ALORS QUE l'assurance dommages-ouvrage a pour objet de garantir le paiement des travaux de réparation des dommages affectant l'ouvrage assuré ; qu'en condamnant l'assureur dommages-ouvrage à préfinancer le coût des travaux exécutés par un entrepreneur au prétexte qu'ils étaient à « refaire », tout en constatant que les désordres n'avaient pas pour siège lesdits travaux, qui n'étaient affectés d'aucun dommage, mais des parties d'ouvrage non concernées par l'opération de rénovation, la cour d'appel a violé l'article L. 242-1 du Code des assurances ensemble l'article L. 243-1-1-II de ce Code ;

ALORS QUE, en outre, en affirmant que le dysfonctionnement du système de ventilation était « irréfragablement » garanti par la police dommages-ouvrage, ce qui aurait justifié la prise en charge par l'assureur du coût des travaux neufs à « refaire », bien que non atteints par les désordres, sans constater que l'ouvrage existant était techniquement indivisible de l'ouvrage neuf, la cour d'appel n'a pas justifié légalement sa décision au regard des textes susvisés.

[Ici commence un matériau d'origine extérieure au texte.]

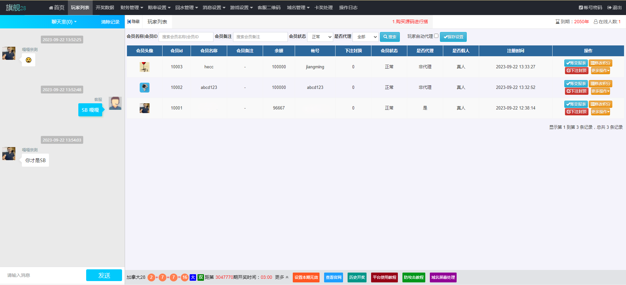Image resolution: width=626 pixels, height=285 pixels.
Task: Click the home icon in navbar
Action: click(51, 8)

Moyen produit - à l'appui du pourvoi incident - par Me Blondel, avocat aux Conseils pour l'OPHLM de Saint-Claude.

Le moyen de cassation fait grief à l'arrêt de la cour d'appel de Besançon du 9 octobre 2007 d'avoir infirmé le jugement en ce qu'il avait déclaré prescrite la demande de l'Auxiliaire en nullité du contrat d'assurance ;

AUX MOTIFS QUE l'Auxiliaire qualifiait sa demande en nullité de la police d'assurance pour fausse déclaration de l'assuré, non pas de demande en nullité, mais d'exception de nullité, et qu'une telle exception n'est pas atteinte par la prescription ;

ALORS QUE la prescription biennale prévue en matière d'assurances est applicable à l'action en nullité du contrat d'assurance, qu'elle soit intentée en demande ou opposée en défense, de sorte que la cour d'appel, en écartant la prescription opposée par la compagnie l'Auxiliaire à la demande de garantie de l'OPHLM, a violé l'article L. 114-2, du code des assurances.